Part of what I’m doing is a daily 12 hour fast, if I’m honest this is no real hardship for me, I have never been a great one for having breakfast,. I have researched, read all those pros and cons, those for and against.  Fully understanding the concept of eating something first thing in the morning to get your metabolism kicked in, . But for me this has always been something of an issue, I’m just not hungry!, . I’ve been told often but many including one long suffering dietician, if I would just start having something, anything then my body will go onto naturally become hungry….no not mine, I’m just sat for an age trying to force down a few mouthfuls of something inbetween gagging…so fasting is never a problem.

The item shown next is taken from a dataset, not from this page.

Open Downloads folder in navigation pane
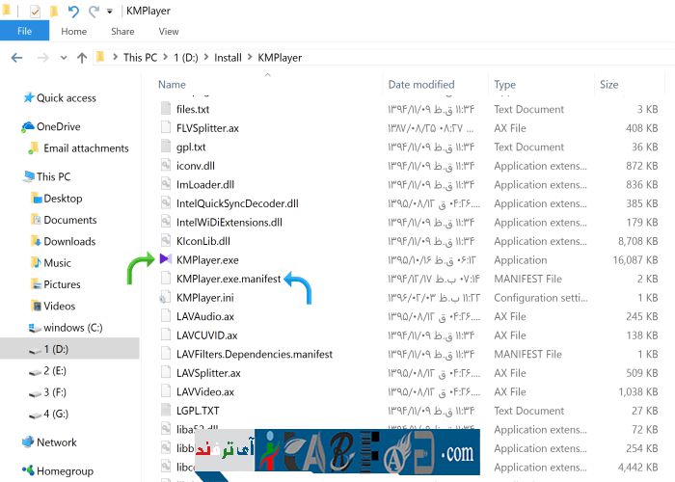 click(69, 242)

Lunch is also a battle ground, …see I’ve never felt that stomach rumbling effect ect, well at least not until around the earliest of 5pm anyhow,.. The whole getting me to eat more than once daily has never been quite natural, and considering my weight issues, getting people to take in this information including my doctors has proven hard going many times, so I now no longer try.

Anyhow I digress as per😁, last week on reading the label of a well known brand of tinned soup, I can’t go as far as to say Im shocked by the amount of sugar it contains, as I already suspected if I’m honest, but it did confirm it for me..so instead of ignoring the blatantly obvious, I decided to do something about it…make my own.😁

Now I have several old favourites, Ones I turn to for comfort…these are Tomato, Pea and ham, or anything thick and meaty… I hate watery thin soups with a passion. ..It bodes well for me that am in fact an old hand at soup DIY, perfecting and altering recipes to my taste…Thursday just gone, I decide what tickled my juices most was some thick Pea and ham soup, what’s more I had everything in take make it, plus there’s not a lot of chopping of veggies involved and the prep time is roughly only about ten minutes.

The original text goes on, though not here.